# DATASET CONTENT
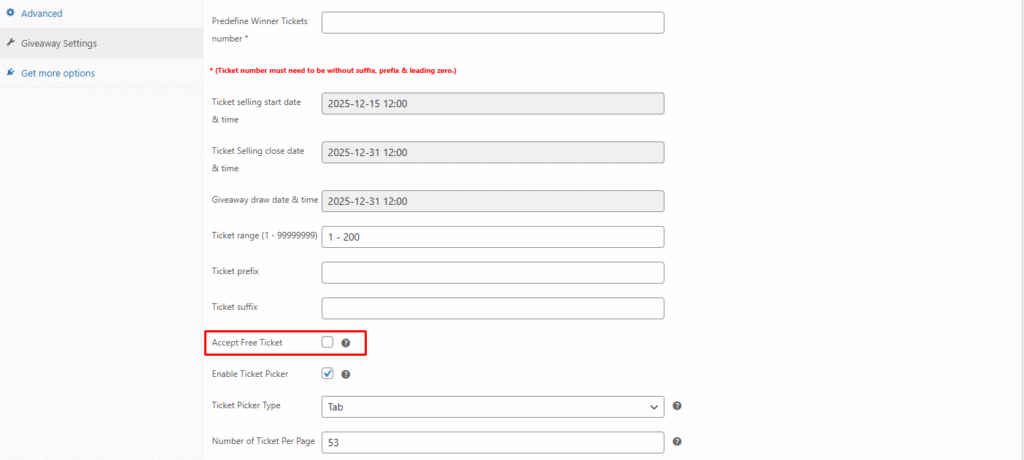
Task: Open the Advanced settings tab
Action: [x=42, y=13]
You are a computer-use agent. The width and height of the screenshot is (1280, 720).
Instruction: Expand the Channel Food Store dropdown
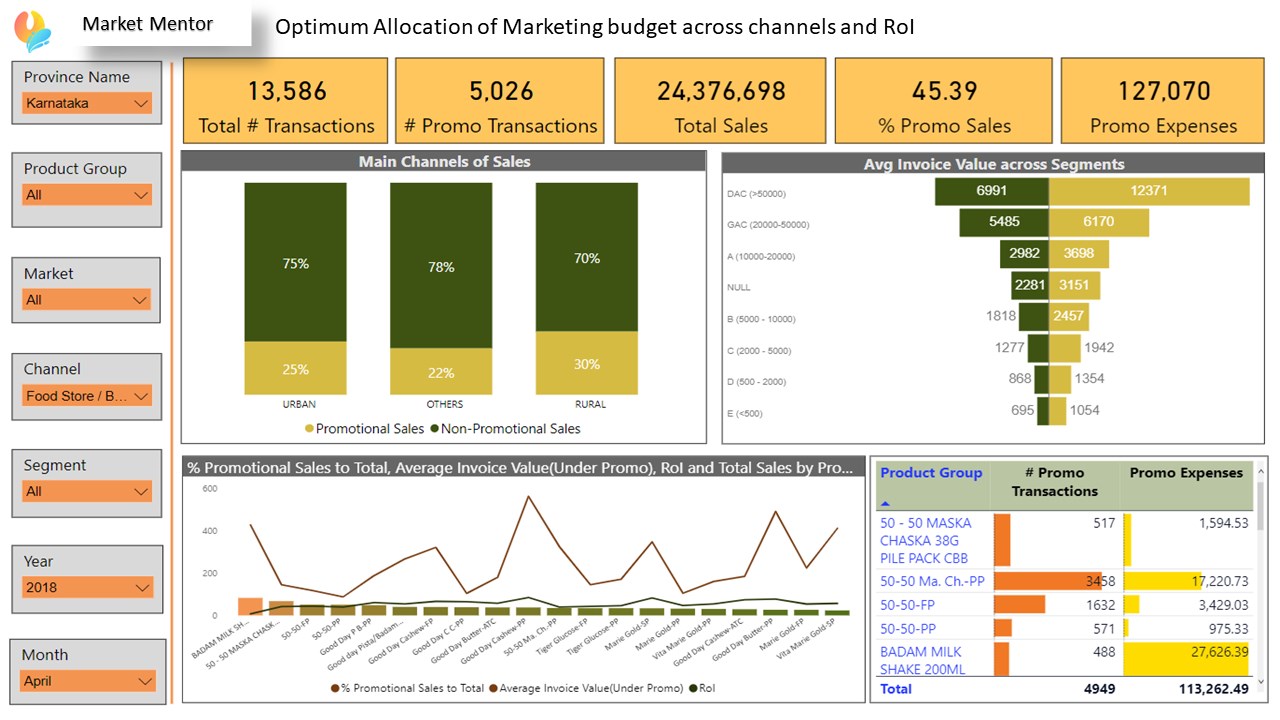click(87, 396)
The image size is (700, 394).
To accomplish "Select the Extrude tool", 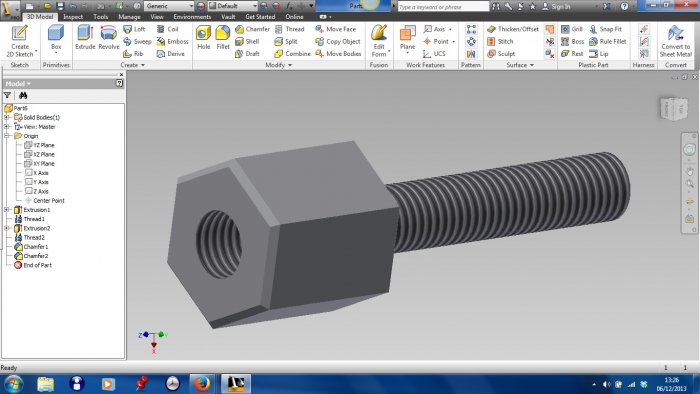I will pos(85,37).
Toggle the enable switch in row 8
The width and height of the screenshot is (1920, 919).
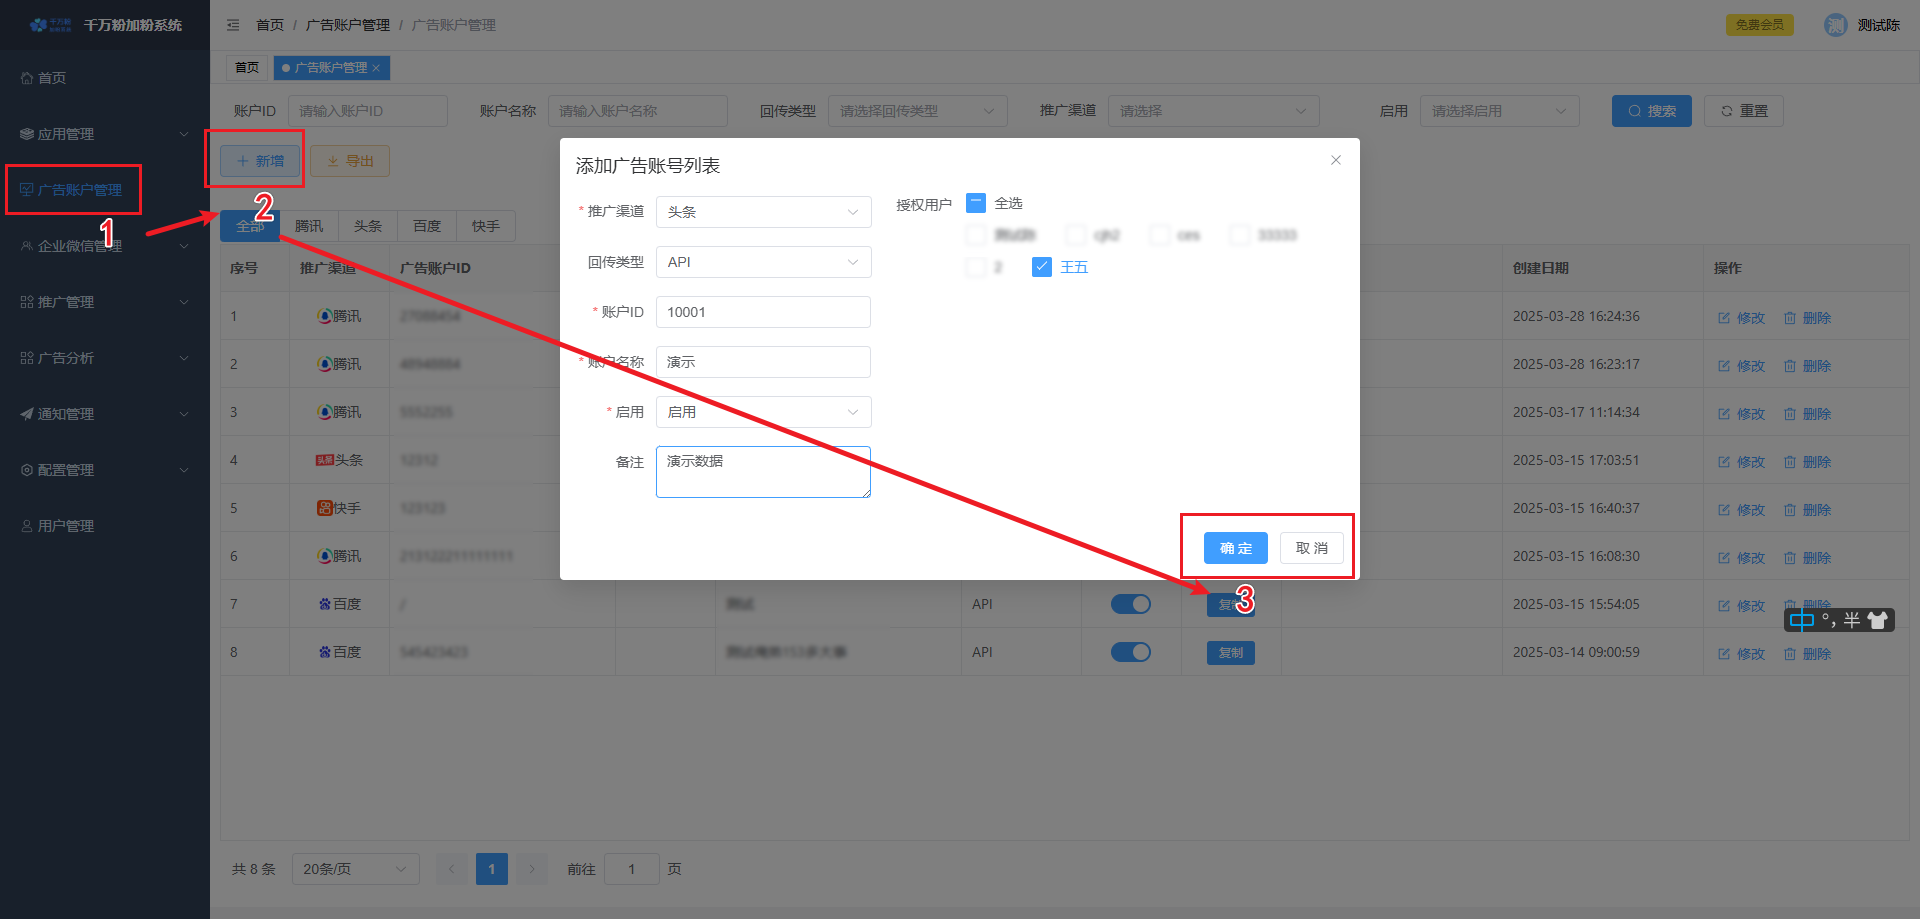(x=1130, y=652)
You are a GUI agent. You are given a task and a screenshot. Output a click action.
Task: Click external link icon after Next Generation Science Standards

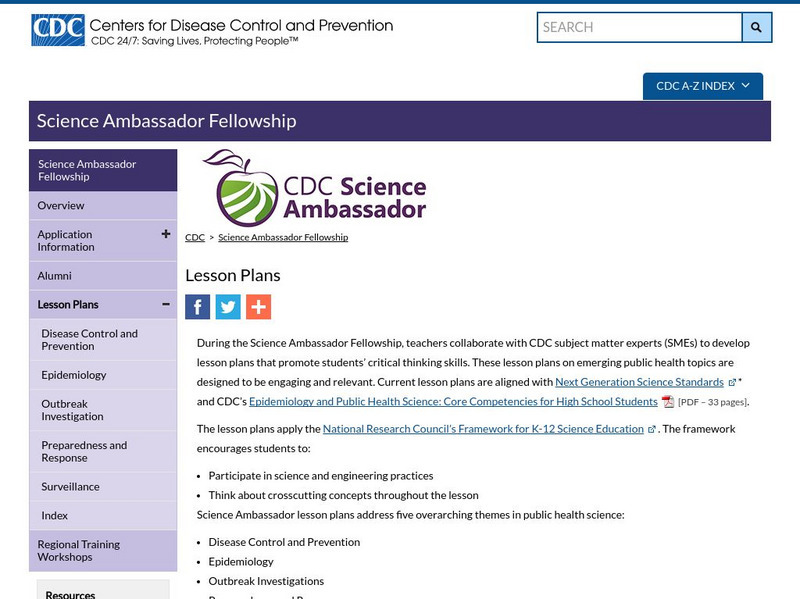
---
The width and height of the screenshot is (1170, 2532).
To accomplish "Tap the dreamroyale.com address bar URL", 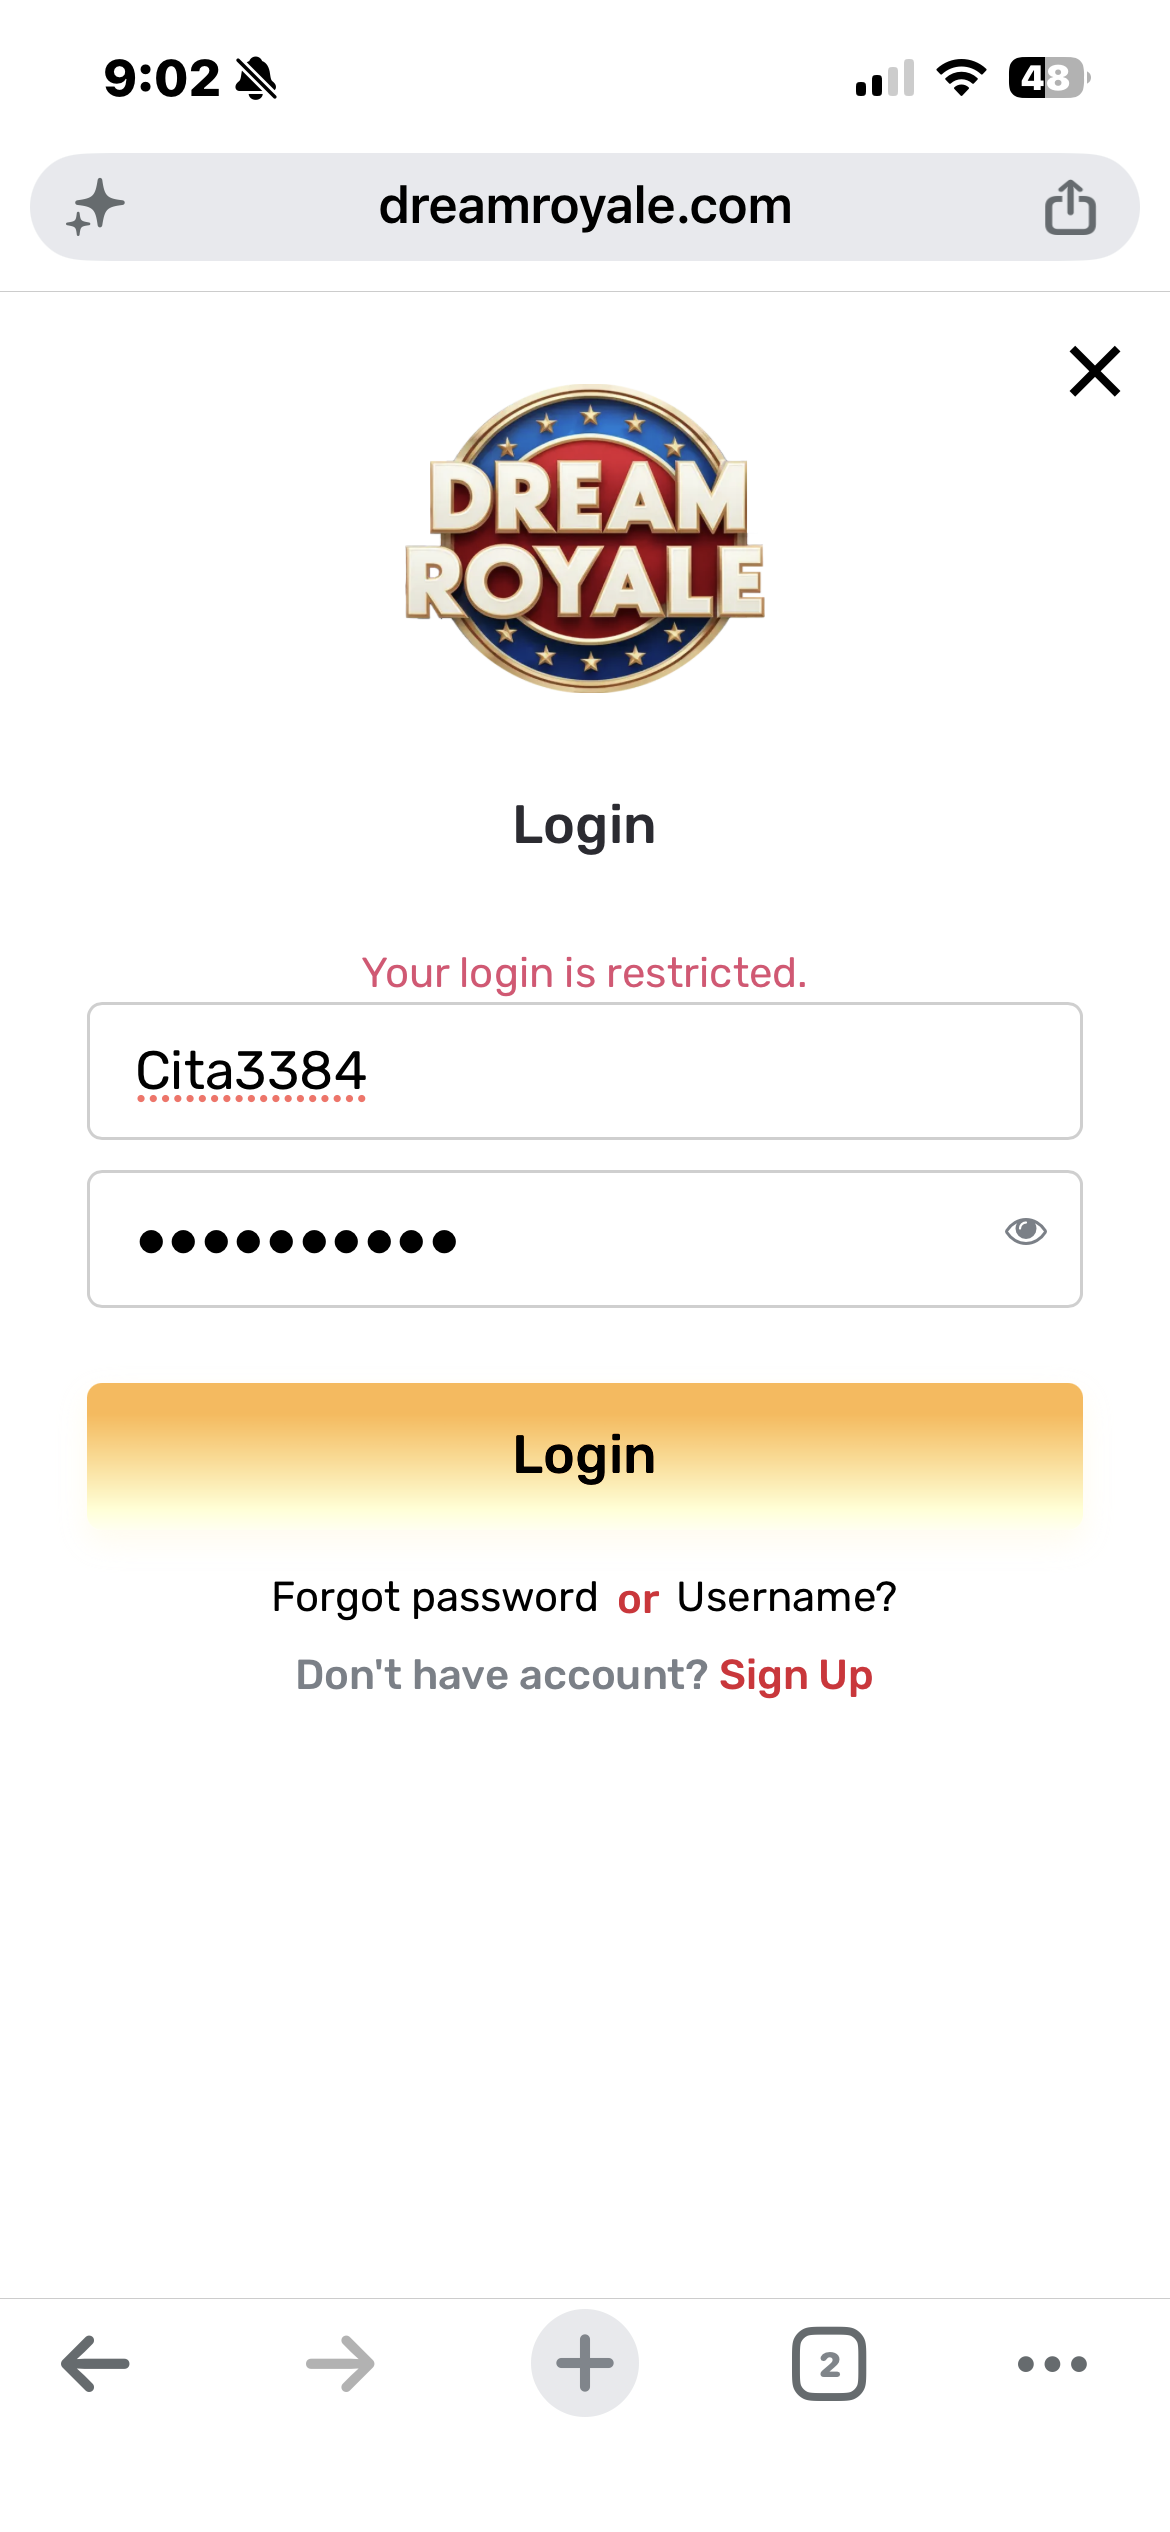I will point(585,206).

# WHAT IS NEEDED
Turn the part of the listing that opens with the line containing "Toggle the enable switch in row 8" and closes with the line containing "Task: Click external", both lines included, into a JSON list of strings with one string per line. Skip blank lines, and leave the pictures out of the answer.

# FULL OUTPUT
[
  "Toggle the enable switch in row 8",
  "The width and height of the screenshot is (1920, 919).",
  "(x=1130, y=652)",
  "You are a GUI agent. You are given a task and a screenshot. Output a click action.",
  "Task: Click external link icon after Next Generation Science Standards"
]